Methods: The study group encompasses 65 HT patients: 23 presenting in isolated form (IT) and 42 with an associated non-endocrine autoimmune disorder [16 with chronic atrophic gastritis (CAG), 15 with nonsegmental vitiligo (VIT), and 11 with celiac disease (CD)]. Twenty healthy donors act as control group (HD). Chronic use of interfering drugs, severe or chronic disorders, and pregnancy and lactation were used as exclusion criteria. Whole blood samples (100 µl) were stained with fluorescent-labeled antibodies (anti-CD45, anti-CD3, anti-CD19, anti-CD16, anti-CD56, anti-CD4, anti-CD8, anti-CD20). Red blood cells were then lysed by adding 1 ml of hypotonic buffer, and samples were acquired on a Flow Cytometer.

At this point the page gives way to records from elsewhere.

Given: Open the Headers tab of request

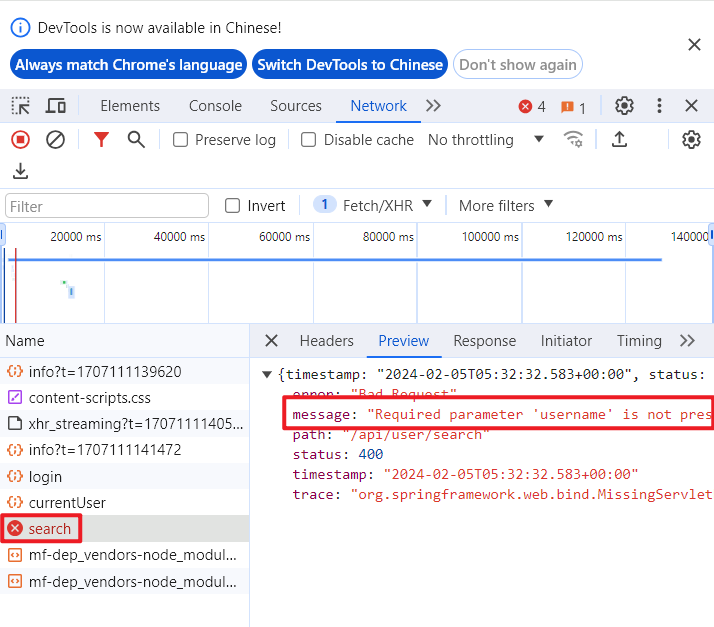Looking at the screenshot, I should [x=326, y=341].
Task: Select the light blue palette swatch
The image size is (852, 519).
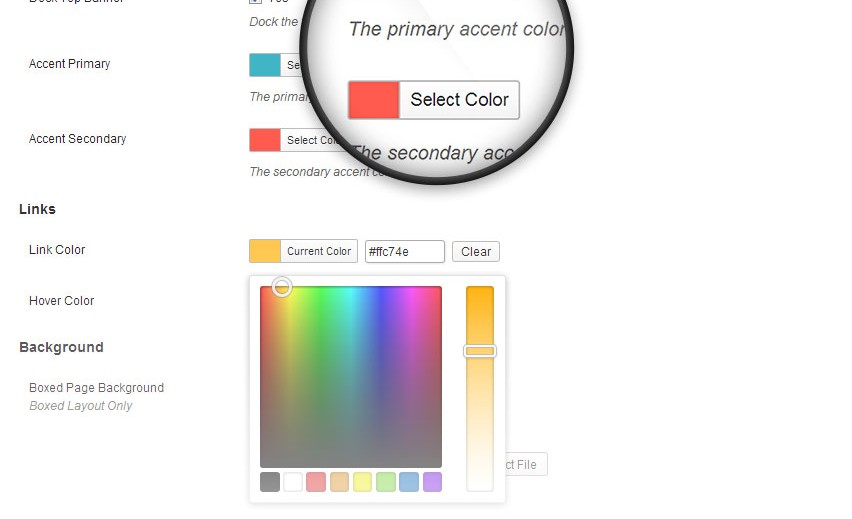Action: point(409,482)
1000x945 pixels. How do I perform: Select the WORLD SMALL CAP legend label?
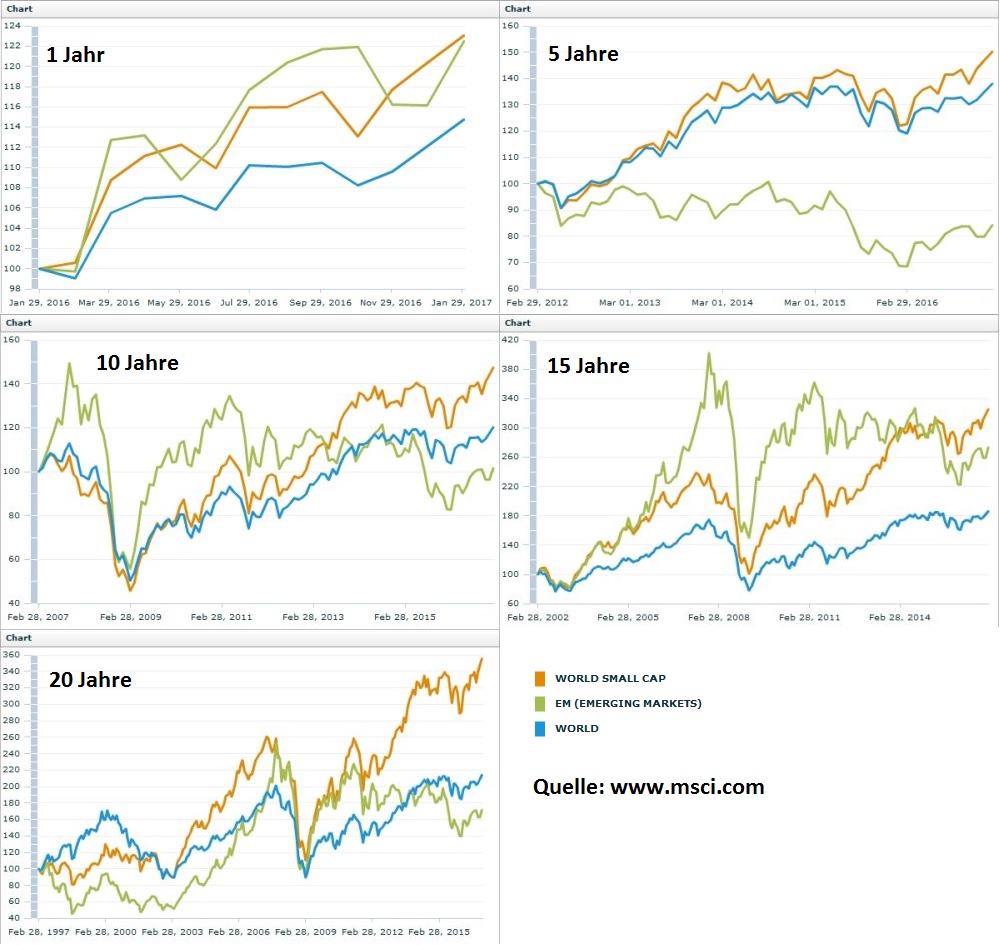[x=610, y=679]
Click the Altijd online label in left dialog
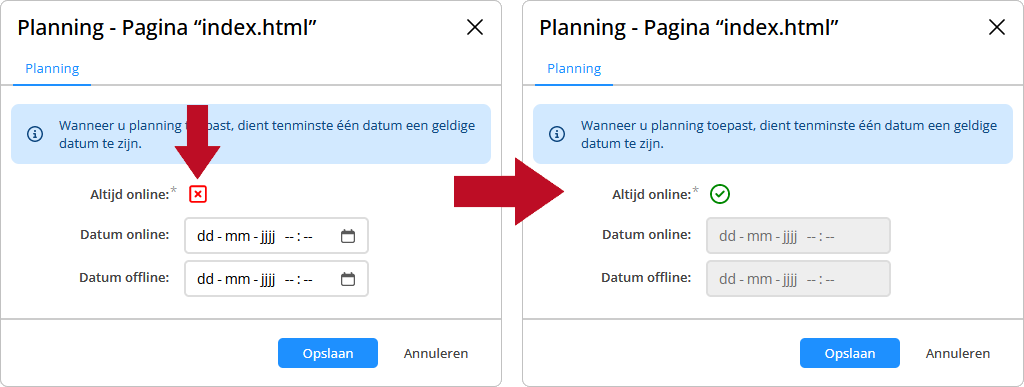 [130, 194]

Results: CD3⁺CD8⁺CD20⁺ T lymphocytes' percentages, were significantly higher in the whole group of autoimmune patients compared to healthy donors (p = 0.0145). Dividing HT patients based on the type of presentation of autoimmune thyroiditis, CAG group showed the highest percentage of these cells as compared to HD and CD (p = 0.0058). IT patients showed higher percentages of CD3⁺ CD8⁺CD20⁺ cells than those of HD patients although not reaching statistical significance. However, dividing IT group based on thyroid function, hypothyroid patients showed higher CD8⁺CD20⁺ cell percentages than those of HD and euthyroid patients (p = 0.0111). Moreover, in IT patients, these cells were negatively correlated with FT4 levels (p = 0.0171; r = -0.4921).

Conclusions: These preliminary findings indicate that CD8⁺CD20⁺ T cells are activated in patients with autoimmune thyroiditis and may behave differently according to the presence of poly-autoimmunity and hypothyroidism.

Keywords: CD20+ T lymphocytes; Hashimoto’s thyroiditis; Hypothyroidism; Poly-autoimmunity.